▶ Your task:
Give back all of the data exactly. Leave nothing out.

Start of Information shown

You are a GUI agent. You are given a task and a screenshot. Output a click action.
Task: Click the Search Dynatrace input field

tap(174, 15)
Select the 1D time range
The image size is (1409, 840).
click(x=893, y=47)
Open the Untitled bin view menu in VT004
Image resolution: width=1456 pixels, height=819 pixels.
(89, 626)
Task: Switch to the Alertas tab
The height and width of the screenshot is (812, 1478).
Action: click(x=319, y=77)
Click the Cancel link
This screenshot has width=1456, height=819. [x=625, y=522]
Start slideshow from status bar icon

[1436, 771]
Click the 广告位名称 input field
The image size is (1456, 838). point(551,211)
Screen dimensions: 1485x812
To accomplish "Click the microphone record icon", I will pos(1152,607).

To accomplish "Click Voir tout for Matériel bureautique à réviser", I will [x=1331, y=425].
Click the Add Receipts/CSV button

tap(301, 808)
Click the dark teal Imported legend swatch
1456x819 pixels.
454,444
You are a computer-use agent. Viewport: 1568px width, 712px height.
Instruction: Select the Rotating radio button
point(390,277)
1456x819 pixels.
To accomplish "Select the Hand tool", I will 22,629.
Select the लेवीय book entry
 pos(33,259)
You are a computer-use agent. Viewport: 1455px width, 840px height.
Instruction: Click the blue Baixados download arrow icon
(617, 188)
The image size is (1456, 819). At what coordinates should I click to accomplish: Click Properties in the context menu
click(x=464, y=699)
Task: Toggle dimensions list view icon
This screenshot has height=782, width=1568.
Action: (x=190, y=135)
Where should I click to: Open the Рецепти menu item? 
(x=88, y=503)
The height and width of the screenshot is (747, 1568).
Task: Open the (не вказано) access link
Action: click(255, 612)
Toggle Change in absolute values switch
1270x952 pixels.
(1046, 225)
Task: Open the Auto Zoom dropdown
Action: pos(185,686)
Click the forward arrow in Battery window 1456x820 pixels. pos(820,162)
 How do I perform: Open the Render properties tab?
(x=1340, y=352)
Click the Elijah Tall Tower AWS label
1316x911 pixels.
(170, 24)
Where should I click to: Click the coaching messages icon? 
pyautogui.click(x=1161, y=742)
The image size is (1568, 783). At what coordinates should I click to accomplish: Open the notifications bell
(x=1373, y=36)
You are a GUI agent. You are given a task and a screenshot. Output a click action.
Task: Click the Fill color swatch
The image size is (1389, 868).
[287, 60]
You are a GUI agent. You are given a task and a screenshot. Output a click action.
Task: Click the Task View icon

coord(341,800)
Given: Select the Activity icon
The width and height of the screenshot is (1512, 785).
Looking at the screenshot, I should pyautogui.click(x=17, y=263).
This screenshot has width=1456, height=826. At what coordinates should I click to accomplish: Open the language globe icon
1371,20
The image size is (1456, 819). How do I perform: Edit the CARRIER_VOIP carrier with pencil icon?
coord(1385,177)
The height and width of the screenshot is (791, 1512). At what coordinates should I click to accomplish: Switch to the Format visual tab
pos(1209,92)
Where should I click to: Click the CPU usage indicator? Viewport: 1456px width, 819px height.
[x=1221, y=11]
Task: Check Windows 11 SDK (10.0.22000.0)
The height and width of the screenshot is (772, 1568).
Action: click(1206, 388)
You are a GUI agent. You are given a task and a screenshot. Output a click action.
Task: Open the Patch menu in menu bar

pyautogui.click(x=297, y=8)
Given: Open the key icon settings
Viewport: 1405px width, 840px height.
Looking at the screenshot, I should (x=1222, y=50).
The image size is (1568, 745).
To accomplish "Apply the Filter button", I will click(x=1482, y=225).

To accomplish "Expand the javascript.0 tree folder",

End of Information shown

▶ Task result:
You are a GUI agent. You are given a task and a screenshot. Output a click action.
Task: Click the Search Dynatrace input field

tap(174, 15)
Select the 1D time range
The image size is (1409, 840).
click(x=893, y=47)
Open the Untitled bin view menu in VT004
Image resolution: width=1456 pixels, height=819 pixels.
(89, 626)
Task: Switch to the Alertas tab
The height and width of the screenshot is (812, 1478).
Action: click(x=319, y=77)
Click the Cancel link
This screenshot has width=1456, height=819. [x=625, y=522]
Start slideshow from status bar icon

[1436, 771]
Click the 广告位名称 input field
The image size is (1456, 838). point(551,211)
Screen dimensions: 1485x812
To accomplish "Click the microphone record icon", I will pos(1152,607).

To accomplish "Click Voir tout for Matériel bureautique à réviser", I will [x=1331, y=425].
Click the Add Receipts/CSV button

tap(301, 808)
Click the dark teal Imported legend swatch
1456x819 pixels.
454,444
You are a computer-use agent. Viewport: 1568px width, 712px height.
Instruction: Select the Rotating radio button
point(390,277)
1456x819 pixels.
To accomplish "Select the Hand tool", I will 22,629.
Select the लेवीय book entry
 pos(33,259)
You are a computer-use agent. Viewport: 1455px width, 840px height.
Instruction: Click the blue Baixados download arrow icon
(617, 188)
The image size is (1456, 819). At what coordinates should I click to accomplish: Click Properties in the context menu
click(x=464, y=699)
Task: Toggle dimensions list view icon
This screenshot has height=782, width=1568.
Action: (x=190, y=135)
Where should I click to: Open the Рецепти menu item? 
(x=88, y=503)
The height and width of the screenshot is (747, 1568).
Task: Open the (не вказано) access link
Action: click(255, 612)
Toggle Change in absolute values switch
1270x952 pixels.
(1046, 225)
Task: Open the Auto Zoom dropdown
Action: pos(185,686)
Click the forward arrow in Battery window 1456x820 pixels. pos(820,162)
 How do I perform: Open the Render properties tab?
(x=1340, y=352)
Click the Elijah Tall Tower AWS label
1316x911 pixels.
(170, 24)
Where should I click to: Click the coaching messages icon? 
pyautogui.click(x=1161, y=742)
The image size is (1568, 783). At what coordinates should I click to accomplish: Open the notifications bell
(x=1373, y=36)
You are a GUI agent. You are given a task and a screenshot. Output a click action.
Task: Click the Fill color swatch
The image size is (1389, 868).
[287, 60]
You are a GUI agent. You are given a task and a screenshot. Output a click action.
Task: Click the Task View icon

coord(341,800)
Given: Select the Activity icon
The width and height of the screenshot is (1512, 785).
Looking at the screenshot, I should pyautogui.click(x=17, y=263).
This screenshot has width=1456, height=826. At what coordinates should I click to accomplish: Open the language globe icon
1371,20
The image size is (1456, 819). How do I perform: Edit the CARRIER_VOIP carrier with pencil icon?
coord(1385,177)
The height and width of the screenshot is (791, 1512). At what coordinates should I click to accomplish: Switch to the Format visual tab
pos(1209,92)
Where should I click to: Click the CPU usage indicator? Viewport: 1456px width, 819px height.
[x=1221, y=11]
Task: Check Windows 11 SDK (10.0.22000.0)
The height and width of the screenshot is (772, 1568).
Action: click(1206, 388)
You are a GUI agent. You are given a task and a screenshot. Output a click action.
Task: Open the Patch menu in menu bar

pyautogui.click(x=297, y=8)
Given: Open the key icon settings
Viewport: 1405px width, 840px height.
Looking at the screenshot, I should (x=1222, y=50).
The image size is (1568, 745).
To accomplish "Apply the Filter button", I will click(x=1482, y=225).

To accomplish "Expand the javascript.0 tree folder",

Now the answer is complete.